**Task**
Every line of the listing must be repeated in the answer without alteration.

[[ Exercise data, beginning ]]

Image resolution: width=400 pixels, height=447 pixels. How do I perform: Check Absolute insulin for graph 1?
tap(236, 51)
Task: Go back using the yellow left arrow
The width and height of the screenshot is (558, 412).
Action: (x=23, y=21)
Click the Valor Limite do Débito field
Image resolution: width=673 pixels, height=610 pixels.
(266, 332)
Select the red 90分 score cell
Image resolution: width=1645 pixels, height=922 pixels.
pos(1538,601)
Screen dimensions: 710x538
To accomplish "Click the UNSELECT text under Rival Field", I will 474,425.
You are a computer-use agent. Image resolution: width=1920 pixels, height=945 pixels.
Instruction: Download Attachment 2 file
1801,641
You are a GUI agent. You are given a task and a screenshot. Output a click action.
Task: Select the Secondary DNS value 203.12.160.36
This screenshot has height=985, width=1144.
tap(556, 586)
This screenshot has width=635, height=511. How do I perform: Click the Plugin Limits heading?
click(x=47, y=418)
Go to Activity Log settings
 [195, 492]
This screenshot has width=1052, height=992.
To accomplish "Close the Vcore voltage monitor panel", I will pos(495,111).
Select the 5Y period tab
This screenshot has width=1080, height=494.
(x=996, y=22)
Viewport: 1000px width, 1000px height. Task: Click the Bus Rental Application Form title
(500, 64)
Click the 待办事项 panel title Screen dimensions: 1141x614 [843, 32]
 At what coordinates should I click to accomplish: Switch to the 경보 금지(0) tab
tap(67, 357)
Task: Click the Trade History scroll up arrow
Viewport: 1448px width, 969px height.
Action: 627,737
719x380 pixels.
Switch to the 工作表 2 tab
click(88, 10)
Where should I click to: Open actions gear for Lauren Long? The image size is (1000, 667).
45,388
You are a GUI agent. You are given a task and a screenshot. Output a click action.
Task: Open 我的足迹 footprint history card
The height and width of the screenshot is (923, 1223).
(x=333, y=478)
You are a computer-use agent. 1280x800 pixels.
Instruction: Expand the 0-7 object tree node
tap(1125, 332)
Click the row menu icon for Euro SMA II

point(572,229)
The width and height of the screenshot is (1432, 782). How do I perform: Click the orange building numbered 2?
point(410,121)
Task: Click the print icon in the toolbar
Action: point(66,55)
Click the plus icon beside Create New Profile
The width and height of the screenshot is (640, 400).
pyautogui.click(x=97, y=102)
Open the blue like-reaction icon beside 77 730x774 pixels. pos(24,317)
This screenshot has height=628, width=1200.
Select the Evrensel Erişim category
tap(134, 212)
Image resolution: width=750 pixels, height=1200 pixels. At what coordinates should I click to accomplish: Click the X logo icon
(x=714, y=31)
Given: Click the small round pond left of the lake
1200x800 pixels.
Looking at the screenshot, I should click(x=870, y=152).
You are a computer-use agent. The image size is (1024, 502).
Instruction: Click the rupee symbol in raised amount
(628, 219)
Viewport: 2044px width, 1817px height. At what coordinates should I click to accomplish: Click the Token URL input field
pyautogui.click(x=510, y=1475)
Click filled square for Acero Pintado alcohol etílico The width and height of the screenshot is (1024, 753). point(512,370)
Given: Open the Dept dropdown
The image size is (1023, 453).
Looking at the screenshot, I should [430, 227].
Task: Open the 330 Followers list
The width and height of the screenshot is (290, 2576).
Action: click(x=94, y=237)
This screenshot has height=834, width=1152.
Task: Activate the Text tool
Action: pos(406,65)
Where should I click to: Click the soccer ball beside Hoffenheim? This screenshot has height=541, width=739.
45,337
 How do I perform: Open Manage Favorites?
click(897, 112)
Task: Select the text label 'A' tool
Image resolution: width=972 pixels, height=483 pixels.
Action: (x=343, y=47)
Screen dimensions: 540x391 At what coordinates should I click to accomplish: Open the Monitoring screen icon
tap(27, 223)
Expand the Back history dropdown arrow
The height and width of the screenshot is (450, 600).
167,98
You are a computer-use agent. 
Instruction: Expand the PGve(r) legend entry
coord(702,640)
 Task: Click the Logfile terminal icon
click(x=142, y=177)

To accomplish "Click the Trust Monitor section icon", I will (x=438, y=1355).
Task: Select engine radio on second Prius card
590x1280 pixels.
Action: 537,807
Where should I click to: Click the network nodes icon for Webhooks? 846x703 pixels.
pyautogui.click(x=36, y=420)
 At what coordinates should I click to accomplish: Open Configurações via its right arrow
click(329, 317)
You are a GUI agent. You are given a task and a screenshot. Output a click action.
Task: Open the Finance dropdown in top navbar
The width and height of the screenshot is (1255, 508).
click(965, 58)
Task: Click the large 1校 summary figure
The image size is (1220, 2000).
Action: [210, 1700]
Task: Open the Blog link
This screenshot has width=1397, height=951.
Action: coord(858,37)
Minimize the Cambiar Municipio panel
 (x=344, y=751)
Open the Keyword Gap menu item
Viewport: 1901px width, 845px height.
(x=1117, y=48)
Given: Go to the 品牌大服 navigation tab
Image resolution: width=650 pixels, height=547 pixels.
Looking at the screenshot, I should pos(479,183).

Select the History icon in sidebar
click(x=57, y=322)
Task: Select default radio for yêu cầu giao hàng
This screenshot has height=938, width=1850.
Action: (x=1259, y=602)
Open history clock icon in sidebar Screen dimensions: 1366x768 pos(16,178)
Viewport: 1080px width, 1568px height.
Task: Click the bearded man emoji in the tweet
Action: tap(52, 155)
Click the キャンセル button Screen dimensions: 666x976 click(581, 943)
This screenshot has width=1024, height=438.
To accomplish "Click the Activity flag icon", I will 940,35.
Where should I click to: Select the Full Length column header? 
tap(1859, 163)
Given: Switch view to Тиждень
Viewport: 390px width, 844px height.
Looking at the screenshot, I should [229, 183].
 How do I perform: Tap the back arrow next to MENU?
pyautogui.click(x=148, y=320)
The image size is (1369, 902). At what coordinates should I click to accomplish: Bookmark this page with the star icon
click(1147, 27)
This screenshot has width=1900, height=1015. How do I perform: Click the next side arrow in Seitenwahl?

[[ Exercise data, end ]]

**Result for this exercise**
Image resolution: width=400 pixels, height=447 pixels. How do I perform: Check Absolute insulin for graph 1?
tap(236, 51)
Task: Go back using the yellow left arrow
The width and height of the screenshot is (558, 412).
Action: (x=23, y=21)
Click the Valor Limite do Débito field
Image resolution: width=673 pixels, height=610 pixels.
(266, 332)
Select the red 90分 score cell
Image resolution: width=1645 pixels, height=922 pixels.
pos(1538,601)
Screen dimensions: 710x538
To accomplish "Click the UNSELECT text under Rival Field", I will 474,425.
You are a computer-use agent. Image resolution: width=1920 pixels, height=945 pixels.
Instruction: Download Attachment 2 file
1801,641
You are a GUI agent. You are given a task and a screenshot. Output a click action.
Task: Select the Secondary DNS value 203.12.160.36
This screenshot has height=985, width=1144.
tap(556, 586)
This screenshot has width=635, height=511. How do I perform: Click the Plugin Limits heading?
click(x=47, y=418)
Go to Activity Log settings
 [195, 492]
This screenshot has width=1052, height=992.
To accomplish "Close the Vcore voltage monitor panel", I will pos(495,111).
Select the 5Y period tab
This screenshot has width=1080, height=494.
(x=996, y=22)
Viewport: 1000px width, 1000px height. Task: Click the Bus Rental Application Form title
(500, 64)
Click the 待办事项 panel title Screen dimensions: 1141x614 [843, 32]
 At what coordinates should I click to accomplish: Switch to the 경보 금지(0) tab
tap(67, 357)
Task: Click the Trade History scroll up arrow
Viewport: 1448px width, 969px height.
Action: 627,737
719x380 pixels.
Switch to the 工作表 2 tab
click(88, 10)
Where should I click to: Open actions gear for Lauren Long? The image size is (1000, 667).
45,388
You are a GUI agent. You are given a task and a screenshot. Output a click action.
Task: Open 我的足迹 footprint history card
The height and width of the screenshot is (923, 1223).
(x=333, y=478)
You are a computer-use agent. 1280x800 pixels.
Instruction: Expand the 0-7 object tree node
tap(1125, 332)
Click the row menu icon for Euro SMA II

point(572,229)
The width and height of the screenshot is (1432, 782). How do I perform: Click the orange building numbered 2?
point(410,121)
Task: Click the print icon in the toolbar
Action: point(66,55)
Click the plus icon beside Create New Profile
The width and height of the screenshot is (640, 400).
pyautogui.click(x=97, y=102)
Open the blue like-reaction icon beside 77 730x774 pixels. pos(24,317)
This screenshot has height=628, width=1200.
Select the Evrensel Erişim category
tap(134, 212)
Image resolution: width=750 pixels, height=1200 pixels. At what coordinates should I click to accomplish: Click the X logo icon
(x=714, y=31)
Given: Click the small round pond left of the lake
1200x800 pixels.
Looking at the screenshot, I should click(x=870, y=152).
You are a computer-use agent. The image size is (1024, 502).
Instruction: Click the rupee symbol in raised amount
(628, 219)
Viewport: 2044px width, 1817px height. At what coordinates should I click to accomplish: Click the Token URL input field
pyautogui.click(x=510, y=1475)
Click filled square for Acero Pintado alcohol etílico The width and height of the screenshot is (1024, 753). point(512,370)
Given: Open the Dept dropdown
The image size is (1023, 453).
Looking at the screenshot, I should [430, 227].
Task: Open the 330 Followers list
The width and height of the screenshot is (290, 2576).
Action: click(x=94, y=237)
This screenshot has height=834, width=1152.
Task: Activate the Text tool
Action: pos(406,65)
Where should I click to: Click the soccer ball beside Hoffenheim? This screenshot has height=541, width=739.
45,337
 How do I perform: Open Manage Favorites?
click(897, 112)
Task: Select the text label 'A' tool
Image resolution: width=972 pixels, height=483 pixels.
Action: (x=343, y=47)
Screen dimensions: 540x391 At what coordinates should I click to accomplish: Open the Monitoring screen icon
tap(27, 223)
Expand the Back history dropdown arrow
The height and width of the screenshot is (450, 600).
167,98
You are a computer-use agent. 
Instruction: Expand the PGve(r) legend entry
coord(702,640)
 Task: Click the Logfile terminal icon
click(x=142, y=177)

To accomplish "Click the Trust Monitor section icon", I will (x=438, y=1355).
Task: Select engine radio on second Prius card
590x1280 pixels.
Action: 537,807
Where should I click to: Click the network nodes icon for Webhooks? 846x703 pixels.
pyautogui.click(x=36, y=420)
 At what coordinates should I click to accomplish: Open Configurações via its right arrow
click(329, 317)
You are a GUI agent. You are given a task and a screenshot. Output a click action.
Task: Open the Finance dropdown in top navbar
The width and height of the screenshot is (1255, 508).
click(965, 58)
Task: Click the large 1校 summary figure
The image size is (1220, 2000).
Action: [210, 1700]
Task: Open the Blog link
This screenshot has width=1397, height=951.
Action: coord(858,37)
Minimize the Cambiar Municipio panel
 (x=344, y=751)
Open the Keyword Gap menu item
Viewport: 1901px width, 845px height.
(x=1117, y=48)
Given: Go to the 品牌大服 navigation tab
Image resolution: width=650 pixels, height=547 pixels.
Looking at the screenshot, I should pos(479,183).

Select the History icon in sidebar
click(x=57, y=322)
Task: Select default radio for yêu cầu giao hàng
This screenshot has height=938, width=1850.
Action: (x=1259, y=602)
Open history clock icon in sidebar Screen dimensions: 1366x768 pos(16,178)
Viewport: 1080px width, 1568px height.
Task: Click the bearded man emoji in the tweet
Action: tap(52, 155)
Click the キャンセル button Screen dimensions: 666x976 click(581, 943)
This screenshot has width=1024, height=438.
To accomplish "Click the Activity flag icon", I will 940,35.
Where should I click to: Select the Full Length column header? 
tap(1859, 163)
Given: Switch view to Тиждень
Viewport: 390px width, 844px height.
Looking at the screenshot, I should [229, 183].
 How do I perform: Tap the back arrow next to MENU?
pyautogui.click(x=148, y=320)
The image size is (1369, 902). At what coordinates should I click to accomplish: Bookmark this page with the star icon
click(1147, 27)
This screenshot has width=1900, height=1015. How do I perform: Click the next side arrow in Seitenwahl?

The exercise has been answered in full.